Ninik mencontohkan dugaan bahwa polisi tidak kompeten dalam menangani demo dan kerusuhan pada Mei lalu ditunjukkan dengan melesetnya prediksi intelijen.
"Ada perkiraan yang dibuat oleh intelijen itu kurang tepat dalam memprediksi jumlah, posisi dan waktu sehingga tidak kompeten dalam mendeteksi akan terjadi kerusuhan yang lebih besar," tutur Ninik.
Selain itu, polisi juga diduga melanggar prosedur dengan luput melaporkan secara berkala penggunaan senjata dan alat-alat lain dalam penanganan demonstrasi.
"Misalnya, kan ada penggunaan senjata dan alat-alat kepolisian yang seharusnya oleh atasan di lapangan itu dilaporkan setiap harinya. Dan hasil temuan kami, laporan sebagai bagian dari upaya evaluasi dan pengawasan ini yang tidak dilakukan secara efektif," tukas Ninik.
Dugaan maladministrasi lain ditemukan dalam proses hukum anak-anak. Kata Ninik, penanganan perkara sembilan anak yang seharusnya dilakukan khusus oleh Unit Pelayanan Perempuan dan Anak (Unit PPA) Polri malah ditangani Resmob Polri.
"Sebetulnya pertanyaan ini juga datang dari unit PPA. Jadi yang komplain bukan hanya dari masyarakat sipil yang menjadi pendamping, tapi juga unit SPPA juga menanyakan: kok bisa sih anak ditangani di sana?," cerita Ninik.
Meski begitu kata dia temuan tersebut dibantah kepolisian dengan berdalih penyidik Resmob memiliki sertifikat penanganan kasus untuk anak.
Atas serangkaian temuan tersebut, Ombudsman memberikan empat saran perbaikan ke kepolisian. Salah satunya, meminta Kapolri Tito Karnavian mengevaluasi secara menyeluruh.
Selain itu Ombudsman juga meminta pengawas internal kepolisian memeriksa dan menjatuhkan sanksi ke personel yang terbukti bersalah, melakukan proses hukum terhadap anggota polisi yang diduga melanggar hukum dan, membuka hasil investigasi polisi ke publik.

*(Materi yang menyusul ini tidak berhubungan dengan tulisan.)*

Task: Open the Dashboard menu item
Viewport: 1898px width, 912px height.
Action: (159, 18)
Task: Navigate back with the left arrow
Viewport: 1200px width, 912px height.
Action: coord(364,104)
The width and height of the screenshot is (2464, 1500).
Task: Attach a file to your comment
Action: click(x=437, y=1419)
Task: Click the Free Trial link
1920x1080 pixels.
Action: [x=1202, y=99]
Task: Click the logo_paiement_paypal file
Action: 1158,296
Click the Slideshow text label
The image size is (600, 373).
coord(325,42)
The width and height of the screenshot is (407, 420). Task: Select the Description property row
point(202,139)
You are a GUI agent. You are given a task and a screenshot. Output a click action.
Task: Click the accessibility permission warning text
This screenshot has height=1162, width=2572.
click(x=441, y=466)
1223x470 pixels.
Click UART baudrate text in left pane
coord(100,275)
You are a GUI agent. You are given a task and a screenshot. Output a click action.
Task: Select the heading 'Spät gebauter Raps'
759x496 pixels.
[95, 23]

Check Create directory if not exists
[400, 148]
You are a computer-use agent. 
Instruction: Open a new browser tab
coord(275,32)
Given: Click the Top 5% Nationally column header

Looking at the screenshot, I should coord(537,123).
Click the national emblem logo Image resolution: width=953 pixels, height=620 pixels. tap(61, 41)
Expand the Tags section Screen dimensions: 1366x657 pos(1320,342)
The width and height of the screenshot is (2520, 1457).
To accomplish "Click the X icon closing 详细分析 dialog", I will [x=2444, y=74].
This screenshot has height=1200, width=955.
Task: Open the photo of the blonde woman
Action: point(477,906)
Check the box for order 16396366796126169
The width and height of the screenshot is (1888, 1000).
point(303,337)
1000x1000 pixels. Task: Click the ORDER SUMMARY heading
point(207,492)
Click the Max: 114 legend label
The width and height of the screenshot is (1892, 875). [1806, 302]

"Kalau ada oknum kepolisian yang juga melampaui kewenangan, menyalahgunakan wewenang, menyimpang prosedur penanganannya maka proses hukum. Dan masyarakat juga berhak tahu. Kalau membentuk tim investigasi tapi masyarakat tidak boleh tahu kan bisa menimbulkan pertanyaan," pungkas dia.
Namun begitu hal tersebut dibantah oleh Irwasum Moechgiyarto. Ia berdalih, perwakilan kepolisian bukannya menolak laporan Rapid Assesstment melainkan masih perlu membahas ulang hasil temuan Ombudsman.
"Kami tidak menolak hasil RA, namun hasil diskusi dengan ORI terkait hasil RA tersebut ada beberapa poin temuan yang masih perlu didiskusikan lagi," kata Moechgiyarto saat dikonfirmasi
CNNIndonesia.com melalui pesan singkat.
"Dan selain itu ada ruang-ruang hasil RA yang dalam konteks tugas pokok Ombudsman masih harus disamakan persepsinya," sambung dia.